▶ Passage provided
• • •

According to the US Department of Energy (Energy Information Administration), the world consumption of energy in all of its forms (barrels of petroleum, cubic meters of natural gas, watts of hydro power, etc.) is projected to reach 678 quadrillion Btu (or 715 exajoules) by 2030 – a 44% increase over 2008 levels (levels for 1980 were 283 quadrillion Btu and we stand at around 500 quadrillion Btu today in 2009).

I wonder what surface area would be required and what type of infrastructural investment would be required to supply that amount of power by using only solar panels. To create fuel that can be used in vehicles and equipment I am assuming that some of the electricity generated would be used to create hydrogen. We should all start wondering about these things since we will have really no other choice* by the turn of the next century.

So to find this out we start with the big number 678,000,000,000,000,000 Btu.

Converting this to KW•h [1 Btu = .0002931 kW•h (kilowatt hours)] makes 198,721,800,000,000 kW•h (199,721 TW•h). This is for an entire year. As a comparison, the average household uses approximately 18,000 kW•h per year (1/11 billion of the total world usage).

We can figure a capacity of .2KW per SM of land (an efficiency of 20% of the 1000 watts that strikes the surface in each SM of land).

So now we know the capacity of each square meter and what our goal is. We have our capacity in KW so in order to figure out how much area we’ll need, we have to multiply it by the number of hours that we can expect each of those square meters of photovoltaic panel to be outputting the .2KW capacity (kilowatts x hours = kW•h).

• • •

Data drawn from a collection:

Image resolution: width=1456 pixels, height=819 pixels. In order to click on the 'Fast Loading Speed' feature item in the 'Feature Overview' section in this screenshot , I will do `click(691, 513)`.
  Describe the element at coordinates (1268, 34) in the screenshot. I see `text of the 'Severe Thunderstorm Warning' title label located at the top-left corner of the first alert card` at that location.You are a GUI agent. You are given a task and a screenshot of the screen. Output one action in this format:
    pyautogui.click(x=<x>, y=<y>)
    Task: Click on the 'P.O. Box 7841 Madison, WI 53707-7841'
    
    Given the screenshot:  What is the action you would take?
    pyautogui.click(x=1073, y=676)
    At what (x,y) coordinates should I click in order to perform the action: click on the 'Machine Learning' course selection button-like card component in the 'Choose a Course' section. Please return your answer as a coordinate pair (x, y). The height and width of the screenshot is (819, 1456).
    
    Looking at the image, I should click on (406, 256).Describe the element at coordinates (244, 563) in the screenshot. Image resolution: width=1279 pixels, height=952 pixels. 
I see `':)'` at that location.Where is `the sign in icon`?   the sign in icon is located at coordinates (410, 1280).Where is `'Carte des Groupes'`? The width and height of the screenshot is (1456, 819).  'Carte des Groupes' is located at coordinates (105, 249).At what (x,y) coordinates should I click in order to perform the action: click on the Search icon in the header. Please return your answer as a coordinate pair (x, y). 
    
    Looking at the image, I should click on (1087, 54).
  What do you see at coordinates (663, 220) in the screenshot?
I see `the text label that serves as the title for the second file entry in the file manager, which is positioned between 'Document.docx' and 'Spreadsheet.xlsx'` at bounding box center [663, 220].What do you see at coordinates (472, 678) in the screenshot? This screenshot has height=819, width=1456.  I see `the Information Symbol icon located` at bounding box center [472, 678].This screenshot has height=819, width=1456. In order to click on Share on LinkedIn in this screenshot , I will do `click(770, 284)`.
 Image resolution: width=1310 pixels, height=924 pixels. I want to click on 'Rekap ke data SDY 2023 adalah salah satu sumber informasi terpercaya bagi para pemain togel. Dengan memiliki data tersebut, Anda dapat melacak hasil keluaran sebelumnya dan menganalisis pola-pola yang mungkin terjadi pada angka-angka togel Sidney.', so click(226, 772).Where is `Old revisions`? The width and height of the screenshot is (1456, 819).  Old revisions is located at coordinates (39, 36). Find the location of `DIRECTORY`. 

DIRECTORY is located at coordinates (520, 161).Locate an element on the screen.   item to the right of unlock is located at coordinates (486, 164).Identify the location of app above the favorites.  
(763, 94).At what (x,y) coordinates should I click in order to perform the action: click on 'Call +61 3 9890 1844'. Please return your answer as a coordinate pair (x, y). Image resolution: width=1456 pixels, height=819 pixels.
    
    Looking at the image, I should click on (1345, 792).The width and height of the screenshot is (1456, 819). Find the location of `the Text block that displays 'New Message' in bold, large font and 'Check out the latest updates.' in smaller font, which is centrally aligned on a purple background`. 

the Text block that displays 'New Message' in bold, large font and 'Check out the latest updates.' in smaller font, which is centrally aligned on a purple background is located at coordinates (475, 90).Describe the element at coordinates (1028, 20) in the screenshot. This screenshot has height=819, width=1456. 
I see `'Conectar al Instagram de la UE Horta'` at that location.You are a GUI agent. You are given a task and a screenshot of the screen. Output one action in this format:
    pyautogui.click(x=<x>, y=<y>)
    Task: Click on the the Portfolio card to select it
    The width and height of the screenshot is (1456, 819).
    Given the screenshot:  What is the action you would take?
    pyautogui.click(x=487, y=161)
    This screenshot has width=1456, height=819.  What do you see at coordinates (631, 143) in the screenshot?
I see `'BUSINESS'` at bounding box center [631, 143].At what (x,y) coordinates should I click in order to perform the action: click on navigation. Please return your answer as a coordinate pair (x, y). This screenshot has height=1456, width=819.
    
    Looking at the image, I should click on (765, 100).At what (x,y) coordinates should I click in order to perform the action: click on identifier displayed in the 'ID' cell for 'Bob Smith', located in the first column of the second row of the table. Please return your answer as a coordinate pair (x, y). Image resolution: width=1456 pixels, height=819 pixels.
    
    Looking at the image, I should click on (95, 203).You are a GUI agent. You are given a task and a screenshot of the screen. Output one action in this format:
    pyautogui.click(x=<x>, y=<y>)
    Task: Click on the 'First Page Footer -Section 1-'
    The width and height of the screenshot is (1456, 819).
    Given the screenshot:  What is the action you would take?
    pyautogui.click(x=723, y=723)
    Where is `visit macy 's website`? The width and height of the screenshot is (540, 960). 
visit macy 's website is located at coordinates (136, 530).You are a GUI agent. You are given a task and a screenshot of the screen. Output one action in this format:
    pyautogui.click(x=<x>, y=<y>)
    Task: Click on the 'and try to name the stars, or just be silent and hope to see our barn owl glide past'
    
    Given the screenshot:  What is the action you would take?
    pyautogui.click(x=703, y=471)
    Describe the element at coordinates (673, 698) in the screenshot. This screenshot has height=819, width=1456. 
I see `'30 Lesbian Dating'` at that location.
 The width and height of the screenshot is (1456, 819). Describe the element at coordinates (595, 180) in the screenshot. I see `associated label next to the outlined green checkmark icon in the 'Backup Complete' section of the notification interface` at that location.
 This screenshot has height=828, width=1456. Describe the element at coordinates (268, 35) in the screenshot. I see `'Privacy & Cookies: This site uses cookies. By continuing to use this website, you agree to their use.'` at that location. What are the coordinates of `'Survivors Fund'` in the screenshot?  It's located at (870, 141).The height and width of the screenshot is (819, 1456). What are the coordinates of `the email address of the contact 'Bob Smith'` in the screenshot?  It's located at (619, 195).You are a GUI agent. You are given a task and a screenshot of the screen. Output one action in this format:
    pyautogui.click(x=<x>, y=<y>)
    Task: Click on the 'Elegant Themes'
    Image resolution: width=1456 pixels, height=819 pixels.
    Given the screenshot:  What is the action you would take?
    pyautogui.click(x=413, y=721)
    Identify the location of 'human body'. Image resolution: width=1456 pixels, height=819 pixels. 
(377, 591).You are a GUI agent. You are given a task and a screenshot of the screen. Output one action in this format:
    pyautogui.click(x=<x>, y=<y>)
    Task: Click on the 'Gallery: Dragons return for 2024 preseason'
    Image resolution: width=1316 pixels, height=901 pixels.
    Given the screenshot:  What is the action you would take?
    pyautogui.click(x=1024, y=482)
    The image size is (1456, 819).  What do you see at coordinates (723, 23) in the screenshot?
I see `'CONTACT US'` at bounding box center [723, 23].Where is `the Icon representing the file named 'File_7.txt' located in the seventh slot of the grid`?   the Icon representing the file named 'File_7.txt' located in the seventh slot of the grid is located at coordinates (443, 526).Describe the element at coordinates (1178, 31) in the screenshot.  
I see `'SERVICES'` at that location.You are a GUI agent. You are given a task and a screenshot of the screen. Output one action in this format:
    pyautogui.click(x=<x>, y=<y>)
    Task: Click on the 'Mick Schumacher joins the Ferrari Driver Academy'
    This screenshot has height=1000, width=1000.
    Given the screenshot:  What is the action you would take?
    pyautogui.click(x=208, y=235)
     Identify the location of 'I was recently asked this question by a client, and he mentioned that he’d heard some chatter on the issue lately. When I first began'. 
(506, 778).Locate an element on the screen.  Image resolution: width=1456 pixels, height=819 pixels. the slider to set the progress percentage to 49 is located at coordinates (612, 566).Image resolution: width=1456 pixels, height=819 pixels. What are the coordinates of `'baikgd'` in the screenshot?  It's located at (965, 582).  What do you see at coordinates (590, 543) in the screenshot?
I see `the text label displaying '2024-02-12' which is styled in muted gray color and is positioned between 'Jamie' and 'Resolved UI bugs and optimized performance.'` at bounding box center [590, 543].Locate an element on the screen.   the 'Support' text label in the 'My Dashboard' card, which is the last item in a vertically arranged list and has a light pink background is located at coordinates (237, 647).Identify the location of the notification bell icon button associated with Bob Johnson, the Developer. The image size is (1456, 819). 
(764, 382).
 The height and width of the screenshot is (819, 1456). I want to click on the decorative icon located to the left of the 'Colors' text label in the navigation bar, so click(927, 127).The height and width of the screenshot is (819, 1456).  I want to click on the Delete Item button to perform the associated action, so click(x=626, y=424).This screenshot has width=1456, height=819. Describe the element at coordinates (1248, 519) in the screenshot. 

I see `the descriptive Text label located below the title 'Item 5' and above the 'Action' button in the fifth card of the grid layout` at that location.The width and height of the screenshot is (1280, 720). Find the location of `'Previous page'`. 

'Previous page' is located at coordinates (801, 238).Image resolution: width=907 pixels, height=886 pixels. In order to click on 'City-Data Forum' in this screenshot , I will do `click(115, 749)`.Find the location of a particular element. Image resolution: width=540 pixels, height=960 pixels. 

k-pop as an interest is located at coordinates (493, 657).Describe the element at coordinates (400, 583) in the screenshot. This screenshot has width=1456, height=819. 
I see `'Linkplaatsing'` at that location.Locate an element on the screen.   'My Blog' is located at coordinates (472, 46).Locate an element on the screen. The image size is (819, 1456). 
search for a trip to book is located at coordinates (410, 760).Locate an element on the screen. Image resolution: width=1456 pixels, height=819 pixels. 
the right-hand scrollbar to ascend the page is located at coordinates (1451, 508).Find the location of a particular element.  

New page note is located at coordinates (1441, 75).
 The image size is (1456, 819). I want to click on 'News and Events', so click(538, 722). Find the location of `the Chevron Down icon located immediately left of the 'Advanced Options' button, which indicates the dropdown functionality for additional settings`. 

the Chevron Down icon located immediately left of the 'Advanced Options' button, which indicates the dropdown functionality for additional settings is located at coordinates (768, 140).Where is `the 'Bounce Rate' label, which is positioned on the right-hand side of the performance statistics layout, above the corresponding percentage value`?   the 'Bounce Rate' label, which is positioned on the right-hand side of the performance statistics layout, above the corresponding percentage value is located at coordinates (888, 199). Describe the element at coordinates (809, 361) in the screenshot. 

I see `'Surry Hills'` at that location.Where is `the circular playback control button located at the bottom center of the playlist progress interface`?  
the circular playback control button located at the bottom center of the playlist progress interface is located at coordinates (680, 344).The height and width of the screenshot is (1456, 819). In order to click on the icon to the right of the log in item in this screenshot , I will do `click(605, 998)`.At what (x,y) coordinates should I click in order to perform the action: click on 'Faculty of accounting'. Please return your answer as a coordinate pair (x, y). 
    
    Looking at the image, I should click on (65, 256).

• • •

▶ What to do
a: Return the stretch of the solar power passage from "We can figure" through "hours = kW•h).", copied word for word.
b: Rewrite the paragraph of the solar power passage that begins "So now we know" as a short bulleted list that keeps its main facts.
c: Extend the solar power passage, starting right after its final sentence.

▶ Answers for this exercise
a:
We can figure a capacity of .2KW per SM of land (an efficiency of 20% of the 1000 watts that strikes the surface in each SM of land).

So now we know the capacity of each square meter and what our goal is. We have our capacity in KW so in order to figure out how much area we’ll need, we have to multiply it by the number of hours that we can expect each of those square meters of photovoltaic panel to be outputting the .2KW capacity (kilowatts x hours = kW•h).

b:
- The capacity of each square meter and the energy goal are now known.
- Because capacity is given in kW, the required area is found by multiplying it by the number of hours each square meter of photovoltaic panel can be expected to output its 0.2 kW capacity.
- Kilowatts multiplied by hours gives kW•h.

c:
Using 70% as the average sunshine days per year (large parts of the world like upper Africa and the Arabian peninsula see 90-95% – so this number is more than fair), we can say that there will be 250 sun days per year at 8 hours of daylight on average. That’s 2,000 hours per year of direct sunlight.

Therefore, we can multiply each square meter by 2,000 to arrive at a yearly kW•h capacity per square meter of 400 kW•h.

Dividing the global yearly demand by 400 kW•h per square meter (198,721,800,000,000 / 400) and we arrive at 496,804,500,000 square meters or 496,805 square kilometers (191,817 square miles) as the area required to power the world with solar panels.


http://www.iflscience.com/environment/h ... ectricity/
http://inhabitat.com/could-the-entire-w ... lar-power/

Image

Interesting fact : The built environment in the US (buildings, roads, parking lots, etc) covered an estimated 83,337 square kilometers in 2009. Lots of rooftops are available.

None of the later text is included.